The researchers built a computer model of a system with a network structure similar to that of Twitter, and a limited attention span for the software agents simulating the role of users (meaning they would only "remember" or focus on any given meme for a short time). By pumping simulated memes into this virtual Twitterverse and picking winners and losers according to a few simple rules, the computer scientists were able to reproduce the same kind of behaviors seen in the real network. The real-world analysis was based on 120 million retweets connected to 12.5 million users and 1.3 million hashtags.
"Our question was, can we look at these things to explain why some become very popular--why some YouTube videos go viral and others don't. There might be one dancing cat that gets a million views, but another dancing cat where only two people watch," Menczer said. Other studies have tried to make connections to the time of day an item is posted or the number of connections the person issuing the post has, but those may be misleading, he said.

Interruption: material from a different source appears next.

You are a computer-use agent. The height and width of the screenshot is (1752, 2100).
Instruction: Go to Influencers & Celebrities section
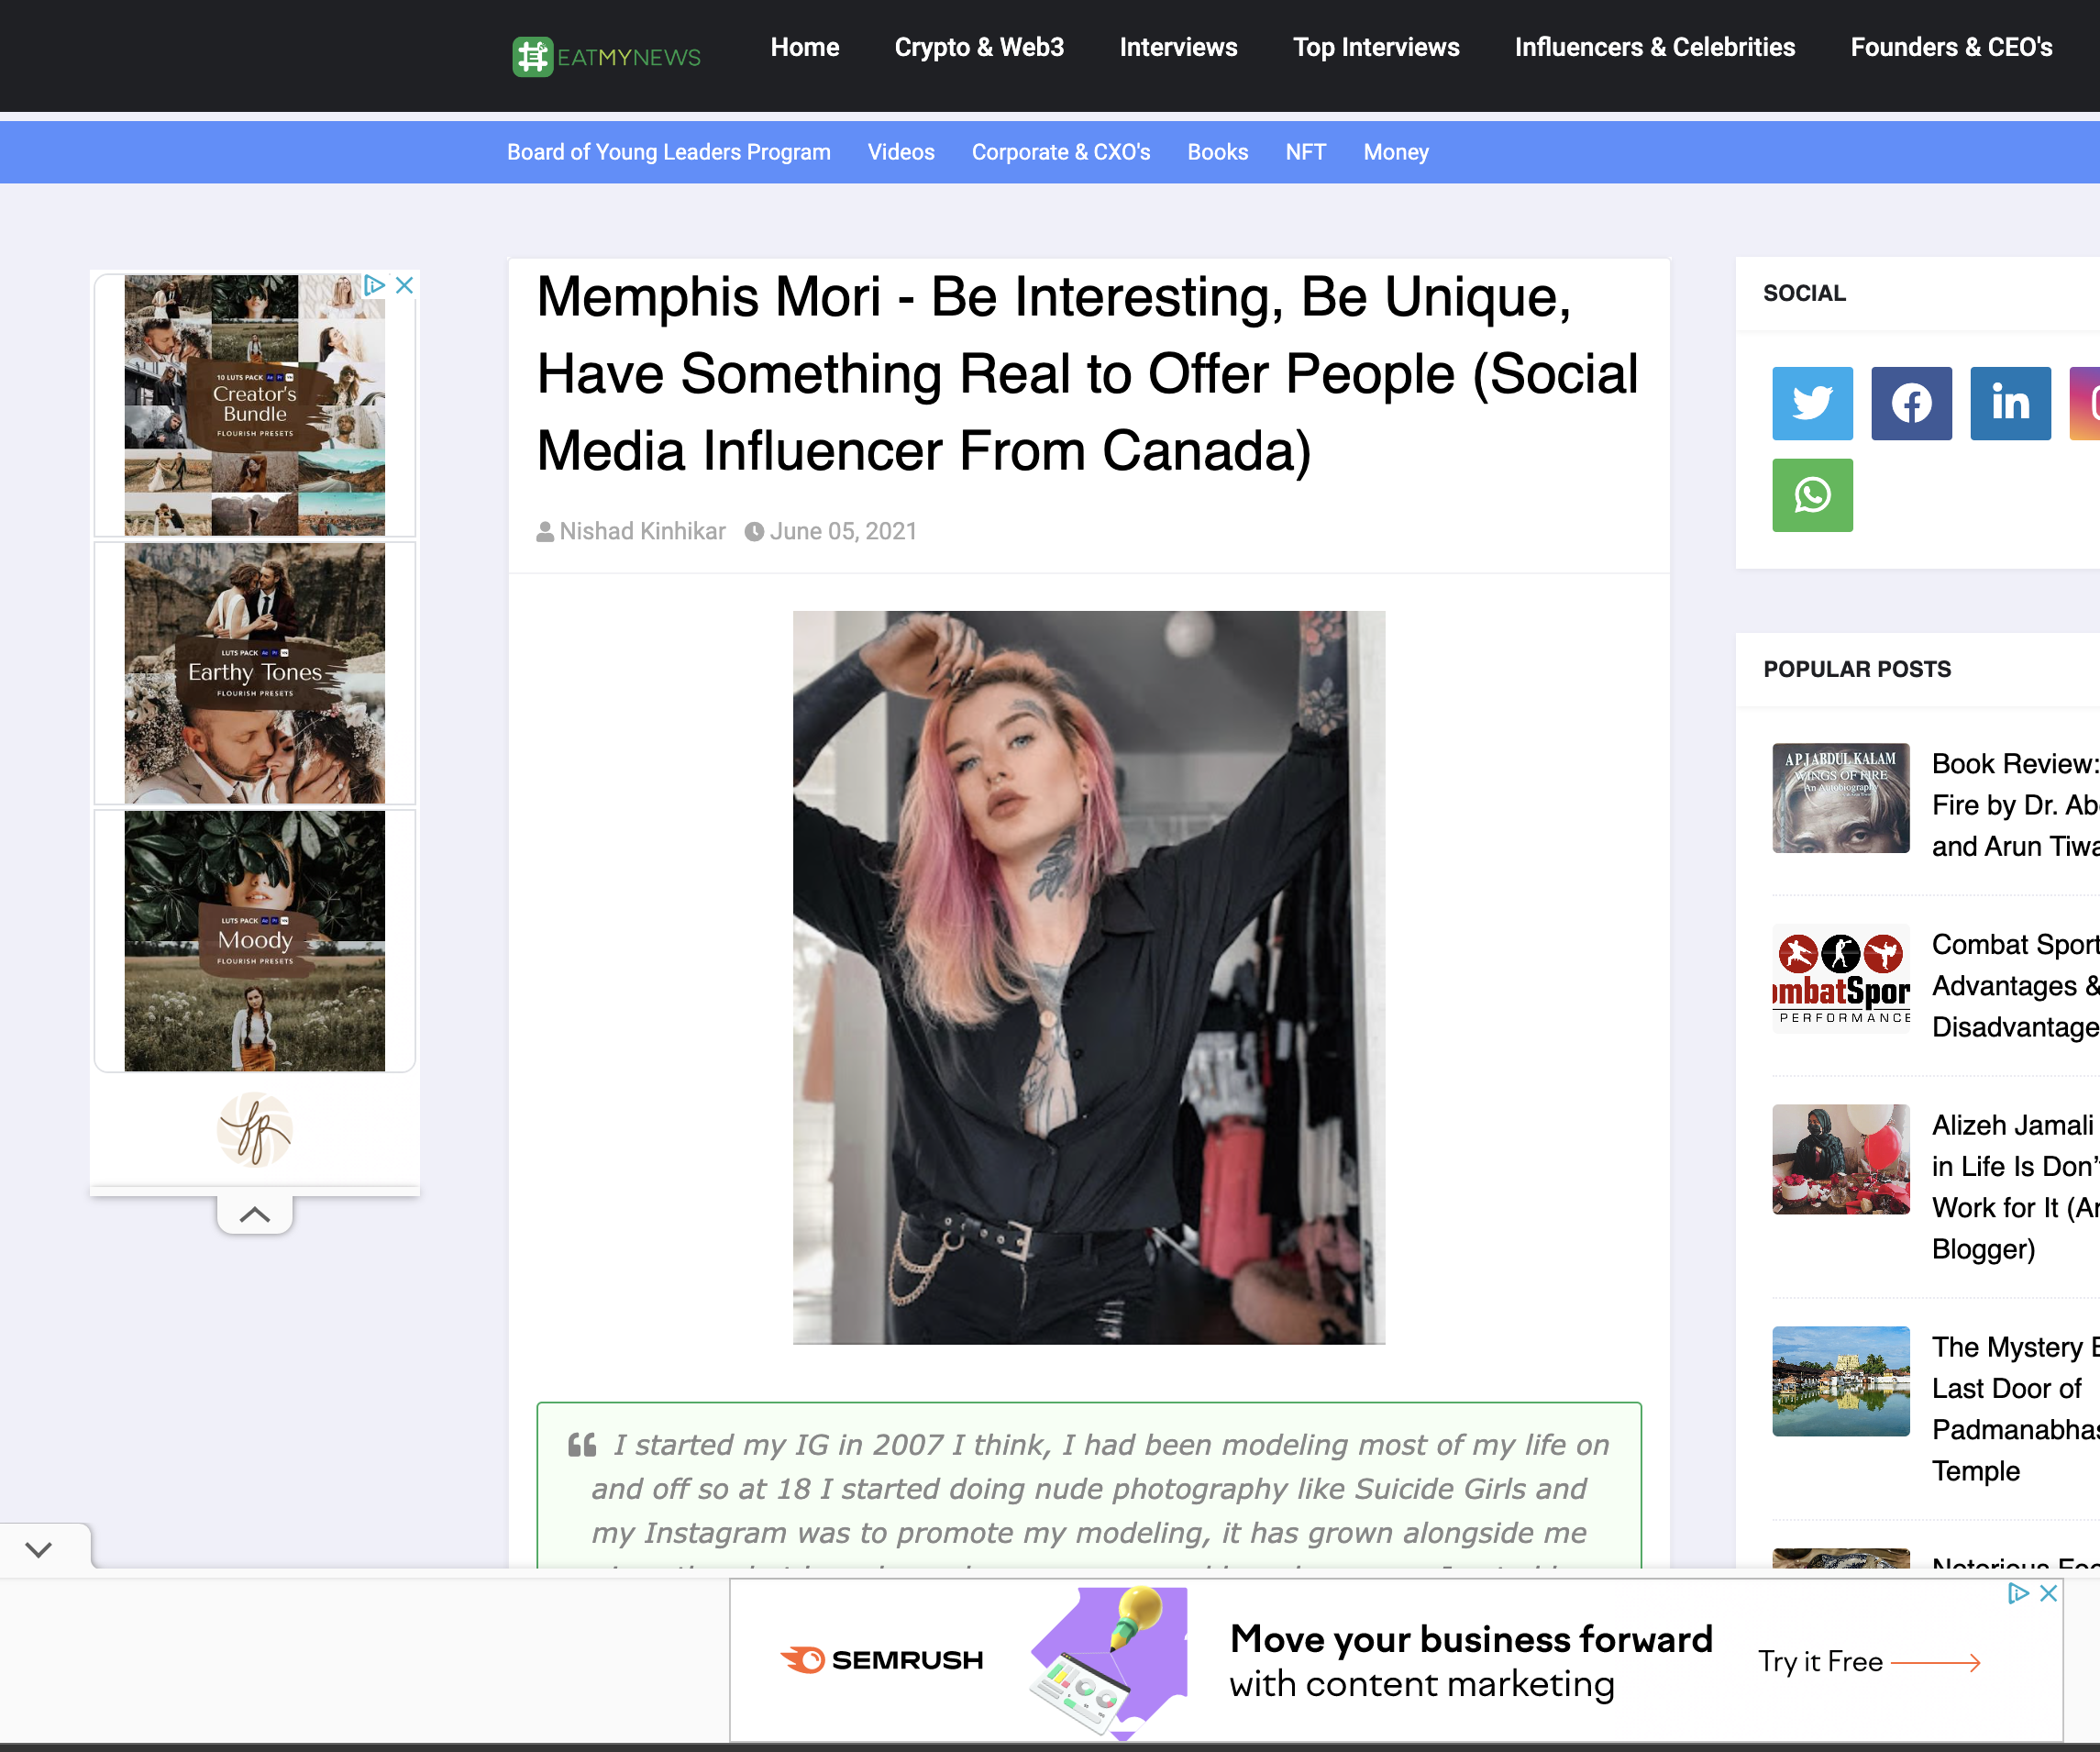(1654, 47)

Like an ecosystem that can only support a limited number of species and individuals within that species, social networks pick winners that go viral and losers that die without a trace according to a brutal process of natural selection, where chance plays a big role, according to the study.
The rules of the game can be summarized as "ideas propagate on the network, and people forget after a while," Menczer said. The researchers found that if they altered the assumptions in the model--for example, by altering the degrees of separation between social media users or their ability to pay attention--their model no longer matched reality. On the other hand, when they stuck to their base model--in which no post was inherently more interesting or popular than the other--the data matched up closely.
This does not really mean that there are no ideas more interesting or people more influential than others, only that the role of those factors is easy to overestimate, Menczer said.
"Of course, there are things that are more objectively interesting than others and if you write about them, probably yes, that will receive a bunch of following. However, even if you don't you might get lucky. And even if you do, someone else might be posting the same thing and get the attention instead of you," he said.